The inositol 1,4,5-trisphosphate receptor binding sites of platelet membranes. pH-dependency, inhibition by polymeric sulphates, and the possible presence of arginine at the binding site.

The present study was initiated to characterize the inositol 1,4,5-trisphosphate (InsP3)-binding site in human platelets that is involved in Ca2+ release. InsP3 binding to platelet membranes was measured in two ways; (1) by displacement of labelled InsP3 with unlabelled InsP3, as in previous studies, and (2) directly, using only radioactive InsP3 as ligand, over the concentration range 0.25-100 nM. At physiological pH (7.1) the binding data were best fitted by a model for a single saturable binding site, with KD = 11.8 nM and Bmax. = 1.4 pmol/mg of protein. At alkaline pH values (8.3 and 9.4) binding was best fitted by a two-site model, the second site being of higher affinity (KD = 0.75-1.2 nM) but lower concentration (Bmax. = 0.195-0.6 pmol/mg of protein).
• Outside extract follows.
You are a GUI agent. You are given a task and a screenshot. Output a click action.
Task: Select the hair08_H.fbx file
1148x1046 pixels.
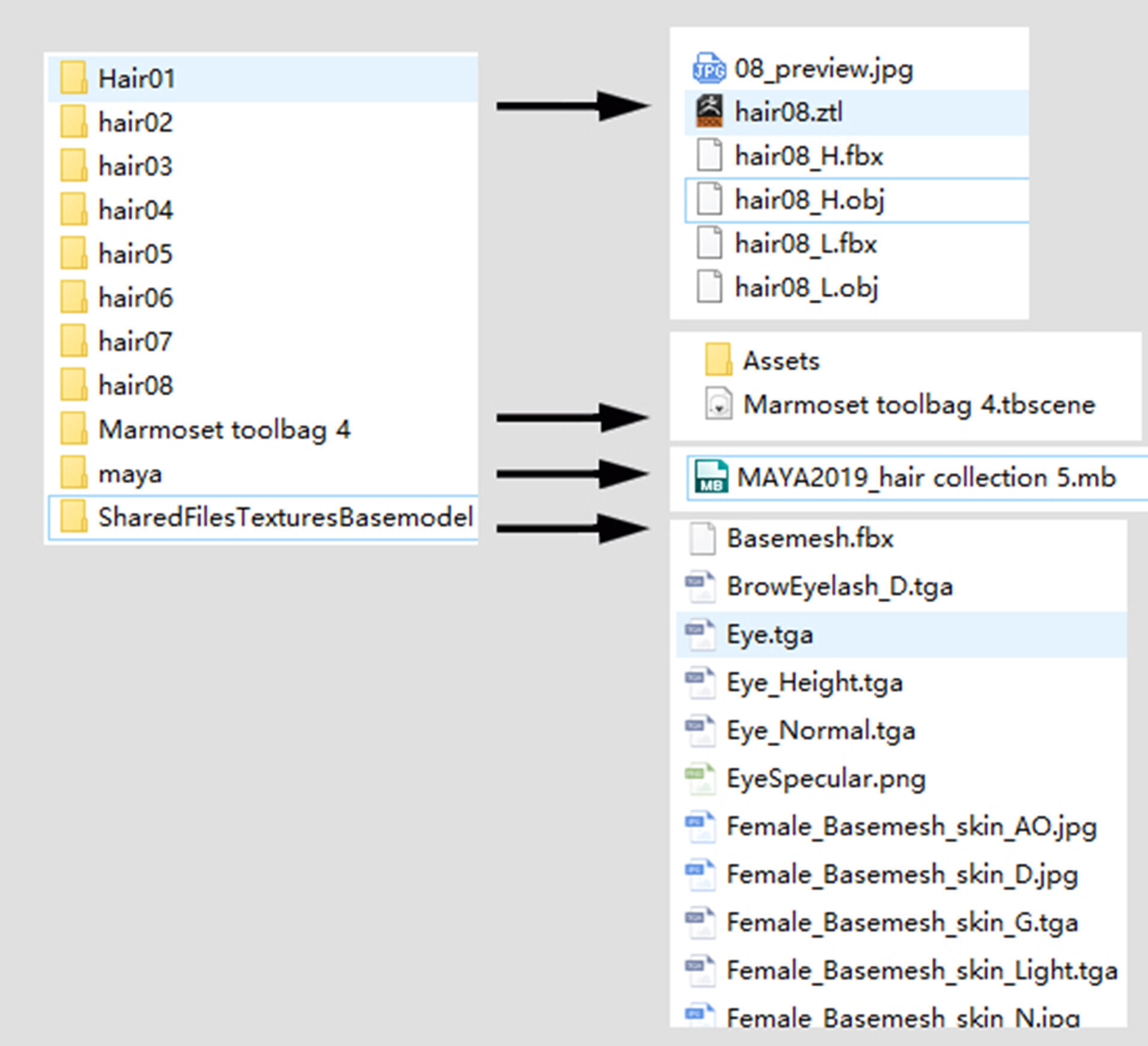pyautogui.click(x=808, y=156)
All binding of InsP3 was blocked by polymeric sulphates (heparin, dextran sulphate, polyvinyl sulphate) regardless of pH. The specific arginine-modifying reagent p-hydroxyphenylglyoxal irreversibly blocked InsP3 binding, suggesting the presence of arginine at the recognition site for InsP3 binding. NN'-dicyclohexylcarbodi-imide (DCCD) and 1-ethyl-3-(3-dimethylaminopropyl)carbodi-imide (ECCD), which are carboxy-group-specific reagents, blocked Ca2+ release, but not InsP3 binding, indicating the existence of another site that regulates Ca2+ release apart from the active centre for InsP3.